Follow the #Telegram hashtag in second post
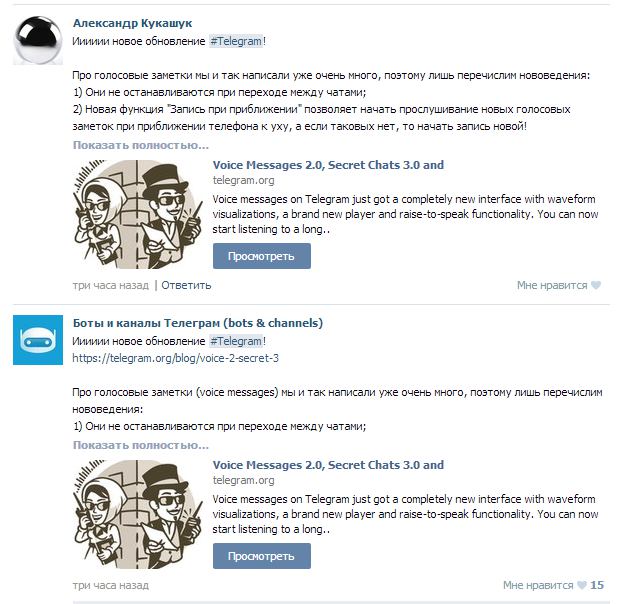[x=236, y=341]
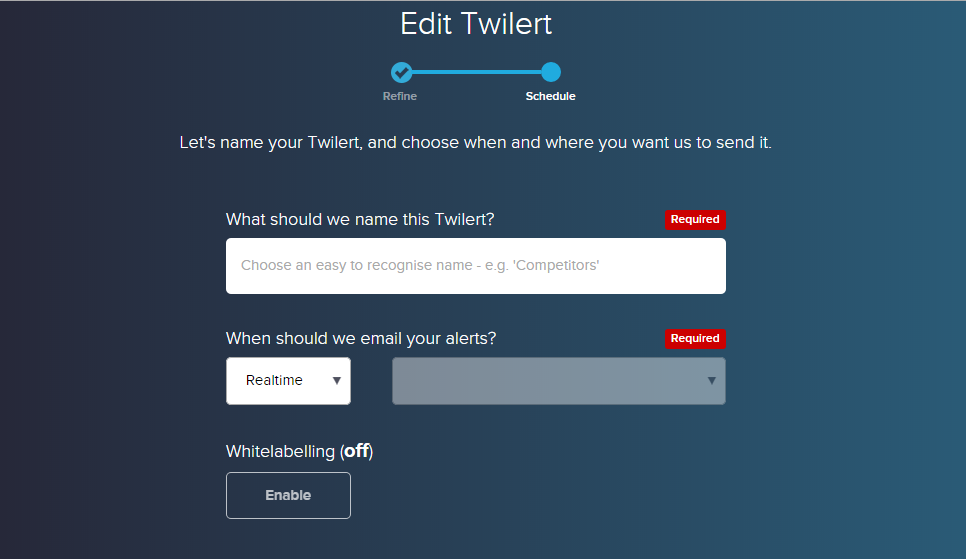Open the greyed-out schedule time dropdown
This screenshot has width=966, height=559.
[559, 381]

Job – Report each line of the records above that contains the word "second", and copy every such line in full.

Final answer –
Follow the #Telegram hashtag in second post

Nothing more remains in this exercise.